2 thoughts on “Games In The World Of Today

  1. Cadence says:

    “Problems can be fixed only so long as they are recognized to be problems.” So true! Very insightful post, Russell! It really made me think!

    I agree that there’s a lot of garbage out there these days (and you know how I feel about Dead Island!) but there are plenty of progressive developers out there who are trying to introduce new types of games into the marketplace. A few years ago when Dead Space, Gears of War 2, Fallout 3, COD, GTA4, and all those other “kill all the things!” video games came out, Media Molecule gave us Little Big Planet. And Valve gave us Portal the year before. Those are both innovative games that don’t promote evil 🙂 There are enjoyable, wholesome games out there, but it’s up to the consumers – the gamers – to seek them out. A lot of people feel that video games have a bad effect on people, but I think it’s equally true that people have a bad effect on games. If gamers are seeking out trashy games, that’s exactly what companies are going to deliver because they see that’s what will make them the most money. We can’t blame them for supplying consumers with the products they demand, that’s just the nature of economics. We can’t blame the games. The problem is that today’s gamers don’t WANT anything better than the trash that’s out there. I might speculate that the problem lies with them.

    Why don’t consumers have higher standards?
    “Because they’re jaded, they’re accustomed to playing trashy games.”
    Why have they become so accustomed to those games?
    “Because that’s what the marketplace is saturated with.”
    Why is the marketplace so full of trash?
    “Because that’s what the consumers want.”

    It’s a chicken-or-the-egg conundrum!

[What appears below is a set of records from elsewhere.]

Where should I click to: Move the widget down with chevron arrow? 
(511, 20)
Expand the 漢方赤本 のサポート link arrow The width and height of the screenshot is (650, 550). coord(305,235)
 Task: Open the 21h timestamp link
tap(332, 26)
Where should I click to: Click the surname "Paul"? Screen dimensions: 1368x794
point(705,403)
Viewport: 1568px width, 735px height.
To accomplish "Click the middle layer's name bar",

How do we handle this issue if we can’t track its origin? How do we “recognize the problem”?

    • Russell McC says:

      I just responded to this with this elaborate response. But then it decided to erase it. That was just… awful.

      However, like I said in the response to never be seen now, with the Chicken or the Egg conundrum. Its not a conundrum personally. It was the egg pure and simple. To have created the chicken, a chickenlike creature would have laid the first mutant of their species to from that day forward be recognized as a chicken. Meaning, that the first “Chicken” or “Chicken Egg” would have been a Chicken Egg as a mutant of a close relative to the Chicken.

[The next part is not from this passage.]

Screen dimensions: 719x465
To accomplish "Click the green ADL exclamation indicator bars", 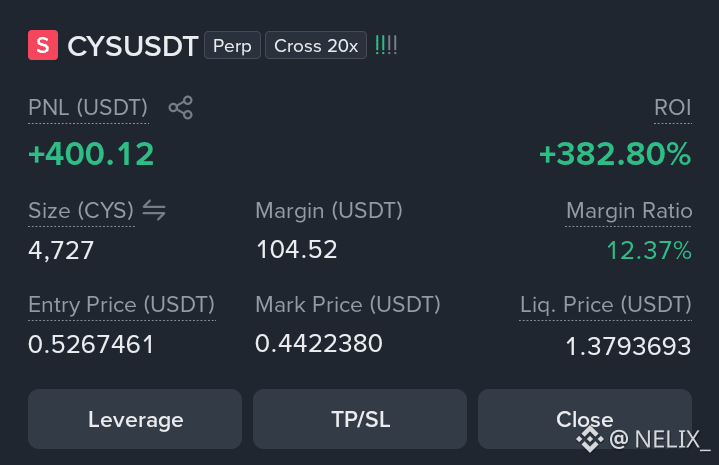I will (x=386, y=45).
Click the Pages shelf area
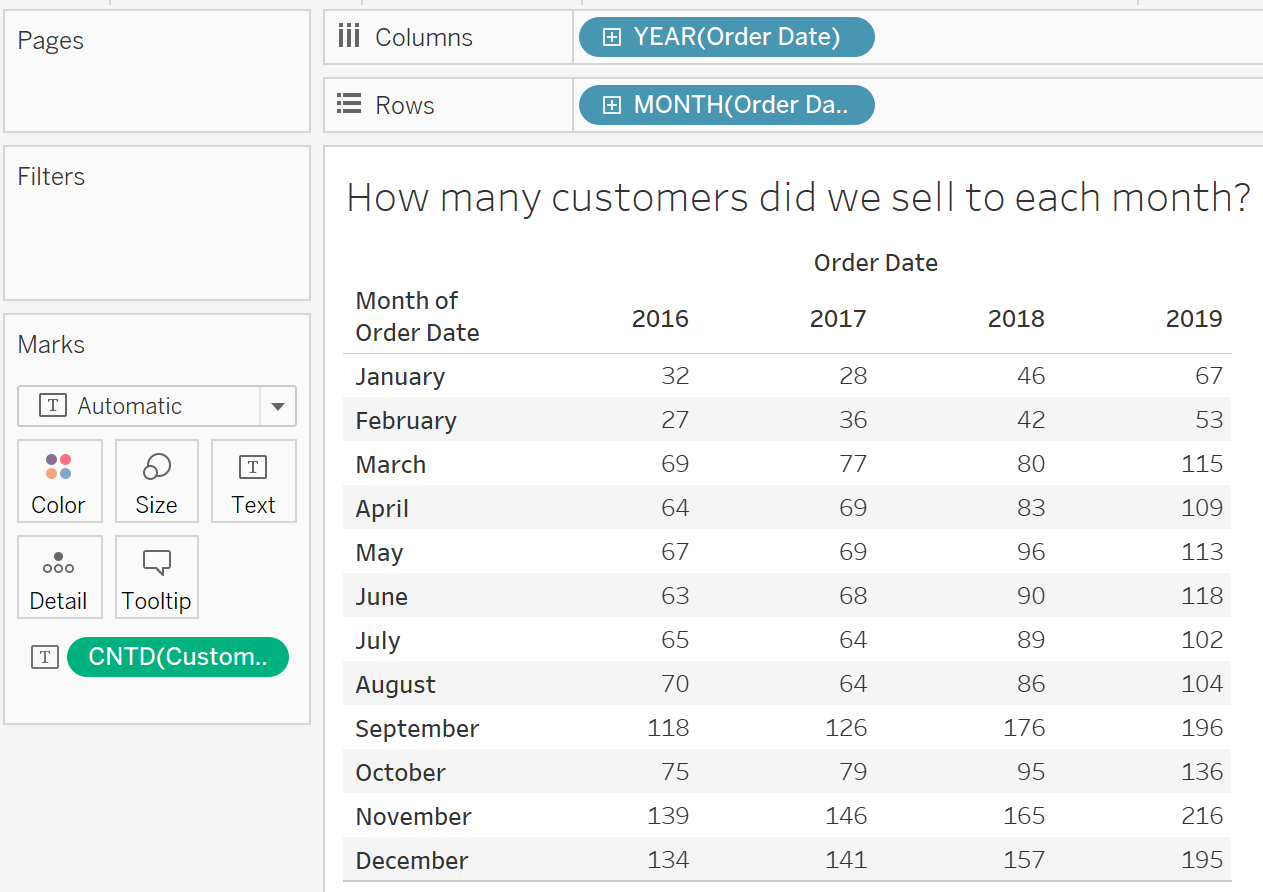Image resolution: width=1263 pixels, height=892 pixels. (x=157, y=71)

      Likewise, the problem with the market lies with the consumer entirely. You can see the problem very clearly when you log into Xbox Live chat on any game system, right there you can find the majority of the quality, if such a word could be used. The majority of gamers that are willing to use their voice (or more precisely the voices of anyone other than them capable of spewing fourth hate and garbage from their mouth.) still follow anyone with a loud voice. Until either those gamers begin to develop voices of their own or follow someone else with an actual head on their shoulders both the Gaming crowd and the games developed for that alleged crowd are going to continue to produce garbage.

      Now it is true, some Gamers have distinguished themselves as different than this general category of people, myself included. Courtesy of this (Lets refer to them as Gamers B) Gamers B group, there are new games such as Portal, Little Big Planet, and many more of that sort on the rise. Lets not take away from the developers wanting to make a more family friendly gaming audience as well. There are many things at work here. But, what its really going to come down to in the end is really quite simple.

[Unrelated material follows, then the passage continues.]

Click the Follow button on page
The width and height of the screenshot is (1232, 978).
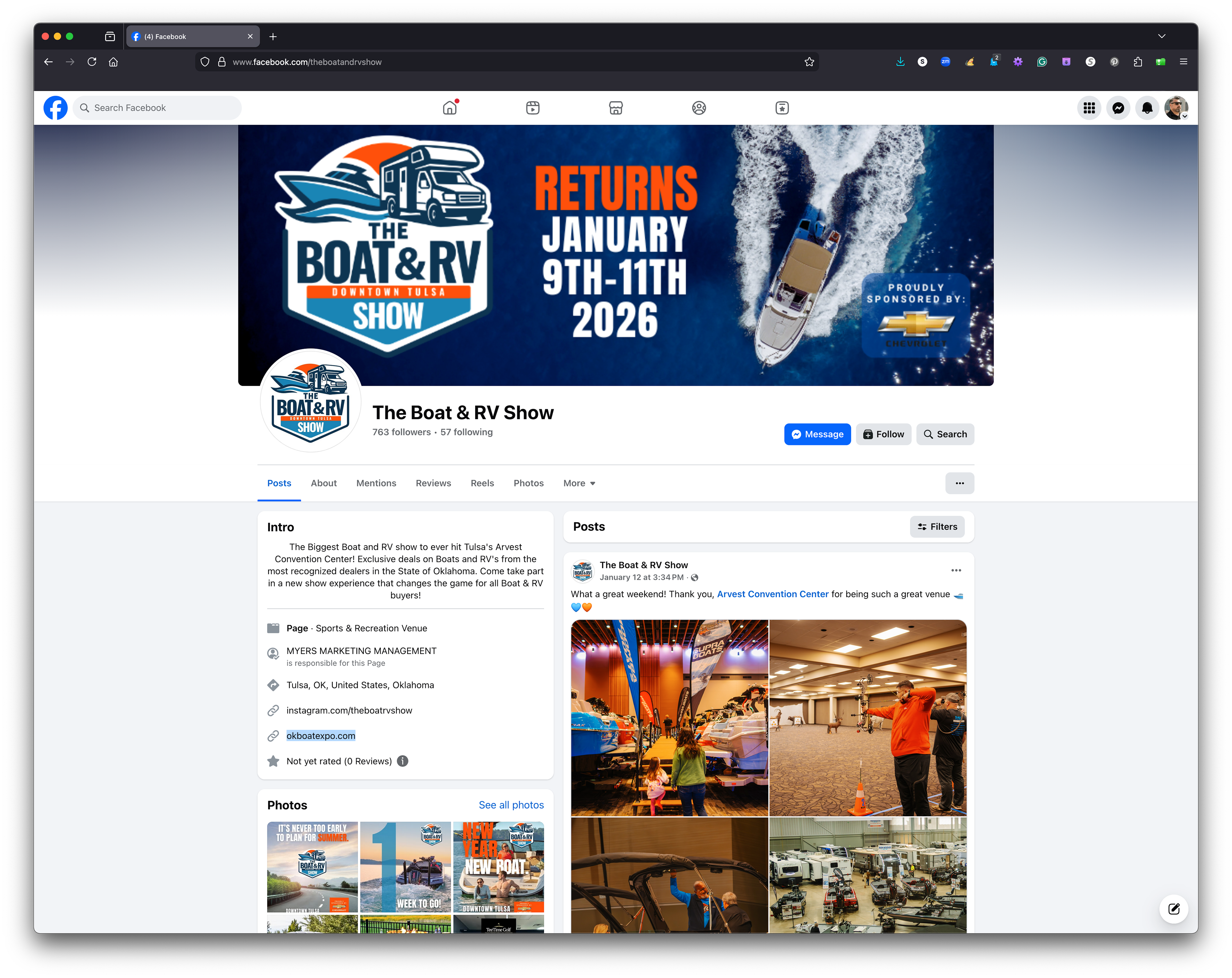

      The Gamers B and others that are anything but Gamers A are going to start needing to use their voice if anyone is to have any hope of our current trend ceasing anytime soon. Gamers A are predictable, Gamers A keep the Gaming community from being respected by anyone, Gamers included.

      Simply because one plays games does not mean they are mindless, violent, nerdy, or any of the other negative things generally associated with that of the Gamer. These are the common traits of Gamer A. While they possess majority voice, I do not believe that Gamers A are the majority. People simply must stop condoning their behavior as they must stop condoning the trend of trash that survives off of pushing everything indecent into all of the major games.

      Thank you for your comment Cadence!